À partir des années 1980, l’historiographie achève de faire de cet espace une icône de l’art des jardins modernistes. Dorothée Imbert réalise l’étude la plus approfondie sur cet objet dans son ouvrage The Modernist Garden in France 8 (1993), mettant en exergue l’incidence de cette œuvre sur l’art ultérieur des jardins ainsi que ses liens avec les expérimentations plastiques de son époque. Les études la précédant 9 , comme celles qui lui font suite 10 , participent de l’analyse du jardin de la villa Noailles comme une expérimentation purement avant-gardiste, en marge de l’art des jardins tel qu’il se pratique au cours des années vingt. Dans ces travaux apparaît seulement en filigrane la relation de cet espace avec l’architecture et les arts décoratifs contemporains. Le vide archivistique 11 à propos de cette œuvre n’ayant pas favorisé d’autres études, on peut néanmoins trouver de nouvelles perspectives dans les développements de la recherche. Les travaux qui reconsidèrent le mouvement moderne en architecture à l’aune de la synthèse des arts 12 offrent cette possibilité, puisqu’ils permettent d’interroger le jardin de la villa Noailles du point de vue de l’interrelation des arts en France durant l’Entre-deux-guerres, et ainsi de mettre en valeur non plus seulement ses liens avec la peinture, mais aussi avec l’architecture et surtout les arts décoratifs. Ce questionnement permet donc d’étudier cette réalisation comme une manifestation de la création artistique des années 1920 et de réévaluer le rôle du contexte culturel de son élaboration. 

Gabriel Guévrékian, maquette pour le jardin de la Villa Noailles, 1925.
Anthropomorphisme de la façade.
Joseph Hoffmann (1870-1956), Palais Stoclet, Bruxelles

2Vers une « synthèse des arts 21» 

La réunion de différentes pratiques artistiques au sein de l’architecture domestique s’observe dès la fin du XIXe siècle en Angleterre avec les réalisations des architectes du mouvement Arts & Crafts, qui redéfinissent la maison de campagne à l’aune de leur implication dans ce mouvement pluridisciplinaire.
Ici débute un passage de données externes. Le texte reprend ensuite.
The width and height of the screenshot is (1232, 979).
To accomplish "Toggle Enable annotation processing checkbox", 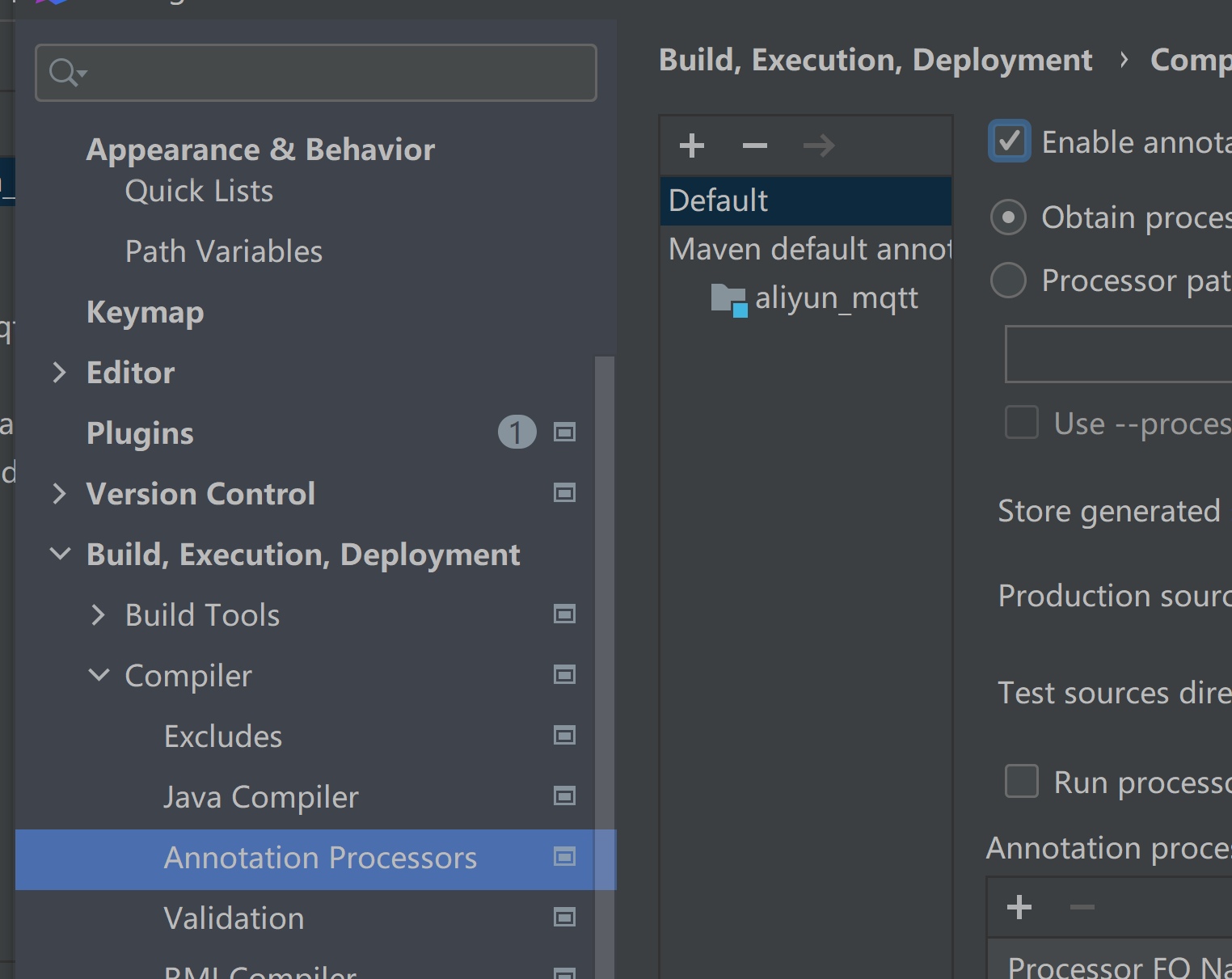I will tap(1010, 141).
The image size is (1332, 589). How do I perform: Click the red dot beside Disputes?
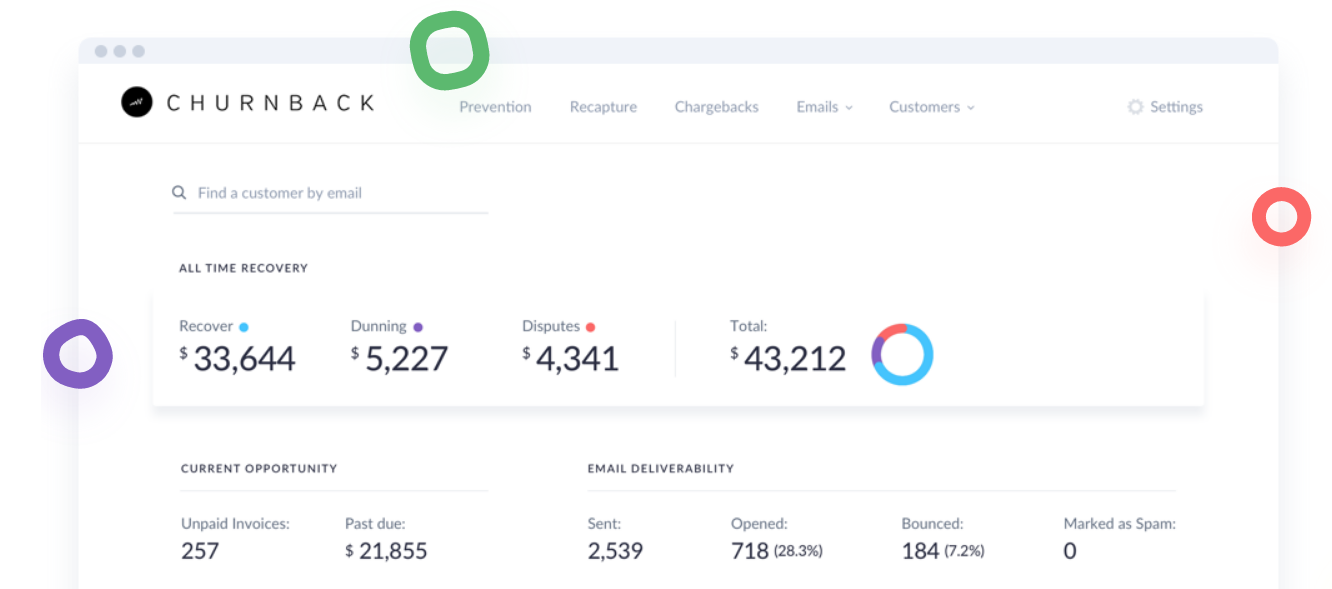(x=591, y=327)
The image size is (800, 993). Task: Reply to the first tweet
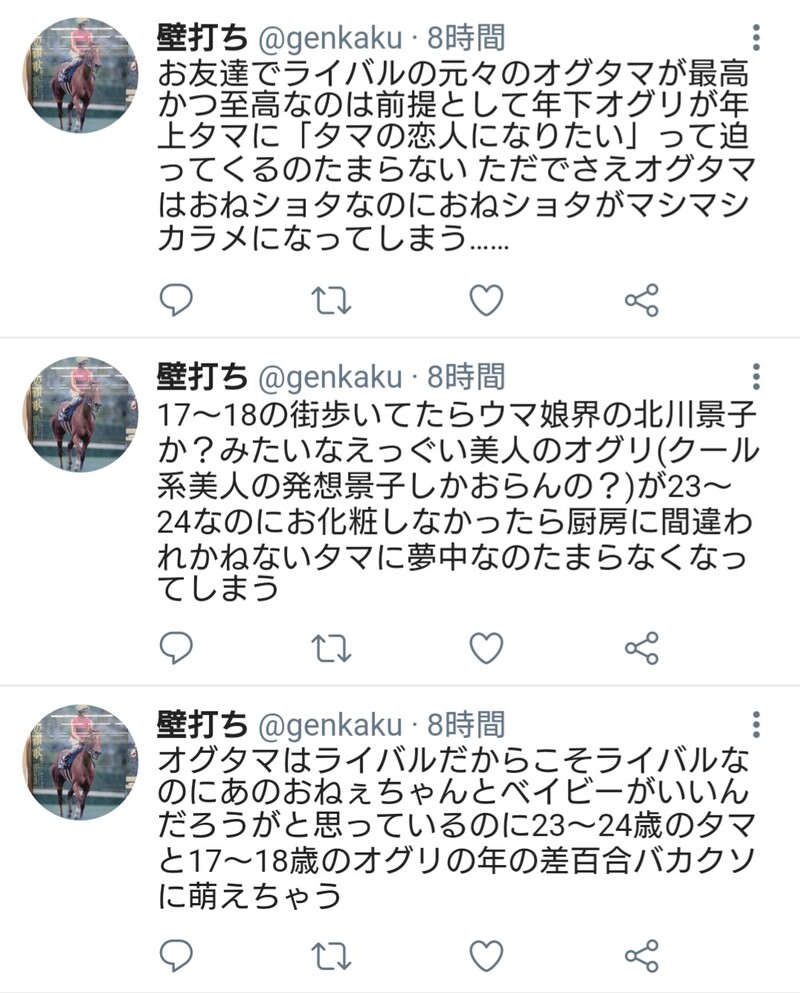pyautogui.click(x=176, y=300)

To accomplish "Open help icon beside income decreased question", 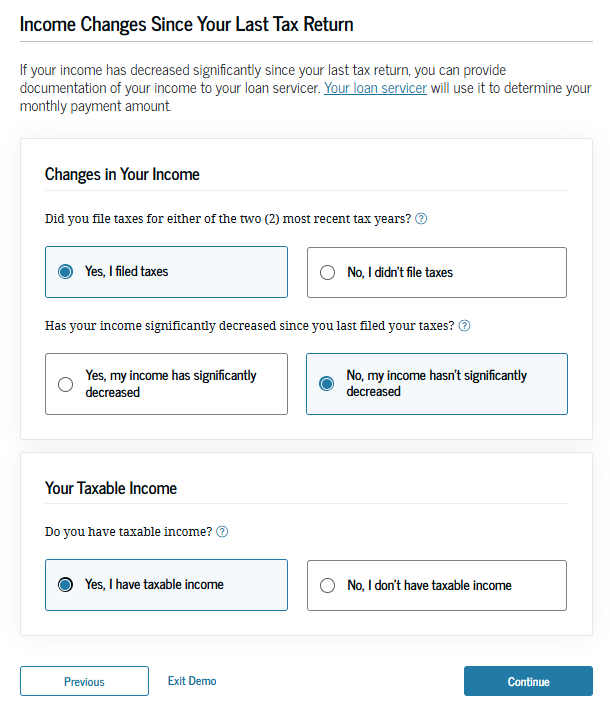I will coord(464,326).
La structure de l’architecture, l’intérieur, le mobilier, les papiers peints ou encore le jardin sont conçus dans une continuité. L’architecture et le jardin interagissent, le plan de l’un devenant ainsi le reflet de l’autre. Les espaces extérieurs acquièrent une forme plus architecturée et géométrique, tout en se peuplant d’un mobilier similaire à celui des espaces intérieurs. Cette transformation, qui émerge marginalement en Angleterre dans la dernière décennie du siècle 22, s’affirme dans l’Est de l’Europe par l’intermédiaire de la publication d’Hermann Muthesius, Das Englische Haus 23  en 1904-1905 à Berlin. L’auteur s’intéresse au traitement du jardin dans le cadre de la maison de campagne anglaise dans le deuxième volume de son ouvrage. Il y affirme en particulier l’interrelation fonctionnelle et formelle qui doit exister entre la maison et le jardin 24. Ce modèle de jardin conçu selon des principes géométriques et architectoniques a des répercussions conséquentes sur les projets de jardins d’architectes.

Le jardin du palais Stoclet, conçu par Josef Hoffmann 25 et la Wiener Werkstätte à Bruxelles entre 1905 et 1911, est une expression remarquable de ce phénomène. Cet édifice, dont on connaît l’incidence sur les développements ultérieurs de l’architecture européenne, comporte un jardin architecturé dans la lignée duquel s’inscrivent les réalisations de Gabriel Guévrékian. Le jardin est organisé selon l’axe central de l’édifice et contribue à sa mise en valeur par un bassin rectangulaire. Les circulations rectilignes dessinent une composition purement géométrique, tandis qu’une large terrasse offre une transition entre les espaces intérieurs et extérieurs, en plus de donner une vue imprenable sur le jardin contrastant avec la forêt en contrebas 26. La permanence de certains caractères néoclassiques dans cette réalisation est nuancée par la modernité qui s’exprime dans sa minéralité et sa géométrie manifeste. Ces principes, qui prévalent à la réalisation du jardin du palais Stoclet, se retrouvent à Hyères, mais aussi dans la composition du jardin de la villa Cavrois 27 à Croix, conçue par Robert Mallet-Stevens en 1929-1930.